Those of you who know me well know I am not really a `ggplot2`

type of guy. Not because I do not think that it is good work—I would be an idiot to claim that probably the most downloaded package in the history of CRAN is not good—but because I predate both Hadley and `ggplot2`

(yes I admit it, I am a dinosaur now) I can do most of what I want in base R. However, there are times in exploratory data analysis where going the `ggplot2`

route makes more sense. One situation where that happens for me is when I am fitting linear models with a mixture of continuous explanatory variables and factors. Some people have an old-fashioned name for this situation—but really repeating that name would be a get-burned-at-a-stake type of offence. It is useful when fitting linear models of this type to be able to see the behaviour of the response with respect to a continuous predictor for each combination of the levels of the factors. `ggplot2`

makes it fairly easy to produce this type of plot through its faceting mechanism. It also makes it really to add a fitted line with a pretty confidence interval to each facet. I should say at this point that this is not restricted to linear models, and in fact works for generalised linear models as well, and for semi-parametric models like smoothers. It is cool stuff.

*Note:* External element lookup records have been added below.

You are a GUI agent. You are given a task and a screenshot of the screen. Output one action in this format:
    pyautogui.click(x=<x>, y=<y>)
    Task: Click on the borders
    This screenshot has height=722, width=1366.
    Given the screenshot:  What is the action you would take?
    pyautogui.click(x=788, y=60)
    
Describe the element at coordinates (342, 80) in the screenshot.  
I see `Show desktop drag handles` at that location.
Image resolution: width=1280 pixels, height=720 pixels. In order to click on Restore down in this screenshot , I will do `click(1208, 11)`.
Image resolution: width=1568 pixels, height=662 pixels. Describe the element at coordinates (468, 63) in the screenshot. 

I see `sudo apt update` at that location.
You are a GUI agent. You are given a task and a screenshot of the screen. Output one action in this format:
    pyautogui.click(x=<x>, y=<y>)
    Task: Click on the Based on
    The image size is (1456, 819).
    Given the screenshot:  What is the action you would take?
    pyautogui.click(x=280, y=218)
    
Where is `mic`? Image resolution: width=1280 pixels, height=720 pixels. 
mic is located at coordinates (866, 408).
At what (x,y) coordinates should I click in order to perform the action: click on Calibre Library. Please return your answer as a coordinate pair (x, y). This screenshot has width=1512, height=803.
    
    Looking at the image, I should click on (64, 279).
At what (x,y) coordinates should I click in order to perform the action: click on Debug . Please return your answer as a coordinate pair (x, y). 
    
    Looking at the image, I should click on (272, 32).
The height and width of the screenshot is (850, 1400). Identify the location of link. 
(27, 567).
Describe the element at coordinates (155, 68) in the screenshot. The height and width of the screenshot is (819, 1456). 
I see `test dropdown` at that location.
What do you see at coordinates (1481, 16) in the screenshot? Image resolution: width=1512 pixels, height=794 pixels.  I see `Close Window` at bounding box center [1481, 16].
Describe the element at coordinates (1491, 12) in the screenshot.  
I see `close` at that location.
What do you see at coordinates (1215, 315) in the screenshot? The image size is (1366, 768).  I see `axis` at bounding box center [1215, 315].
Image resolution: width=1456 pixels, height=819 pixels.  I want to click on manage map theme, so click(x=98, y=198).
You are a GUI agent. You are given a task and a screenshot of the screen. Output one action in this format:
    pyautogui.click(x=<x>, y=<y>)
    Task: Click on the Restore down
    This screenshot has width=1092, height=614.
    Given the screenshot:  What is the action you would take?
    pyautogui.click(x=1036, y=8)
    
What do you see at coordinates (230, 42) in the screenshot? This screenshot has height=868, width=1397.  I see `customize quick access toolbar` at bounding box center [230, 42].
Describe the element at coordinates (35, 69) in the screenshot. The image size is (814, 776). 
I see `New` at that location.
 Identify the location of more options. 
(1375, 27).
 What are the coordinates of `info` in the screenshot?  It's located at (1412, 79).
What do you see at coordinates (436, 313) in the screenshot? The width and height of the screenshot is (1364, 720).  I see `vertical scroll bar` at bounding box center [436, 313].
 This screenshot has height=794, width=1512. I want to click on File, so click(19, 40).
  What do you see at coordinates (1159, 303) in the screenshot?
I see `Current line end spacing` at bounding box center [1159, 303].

### I want a pony, and I want it NOW Daddy

This is, as I have said, made easy to do in `ggplot2`

and a half hour of Googling will get you to the point where you can do it with your data. However, I found myself with the following problem. I had a situation where there was a suggestion that an interaction might be significant and so I wanted to explore visually how the fitted models differed with and without interaction. You often find yourself in this situation with tests suggesting the interactions are significant only to find that it is driven by one combination of the factors, or even worse, by a single outlier. Making things explicit, in this problem I was interested in the difference between this model:

$$ Y \sim X * F_1 * F_2 $$

and this model

$$Y \sim X * F_1 + F_2$$

These models are expressed in standard Wilkinson and Rogers notation, where \(Y\) and \(X\) are continuous, and \(F_1\) and \(F_2\) are factors. However, the same issues arise if we are interested in

$$ Y \sim X * F $$

and this model

$$ Y \sim X + F $$

The only difference is that the different levels of the factor \(F\) can be represented on a single row—if there are not too many levels—or in a wrapped facet plot if there are quite a few levels.

### We need some data

The data in this post come from Hand, D.J., Daly, F., Lunn, A.D., McConway, K.J. & Ostrowski, E. (1994). *A Handbook of Small Data Sets* Boca Raton, Florida: Chapman and Hall/CRC. The data try to relate the mortality in UK towns and cities—measured as deaths per 100,000 head of population—to the hardness of the water—measured by calcium concentration (in parts-per-million = ppm). The original authors also had the theory that this relationship changed when the town or city was in “The North.” I have always found the English concept of “Up North” rather bizarre. As you leave the outskirts of London you start seeing road signs telling you how far it is to “The North.” In this data set, “The North” is defined as being north of the English city of Derby. The data is available here: water.csv.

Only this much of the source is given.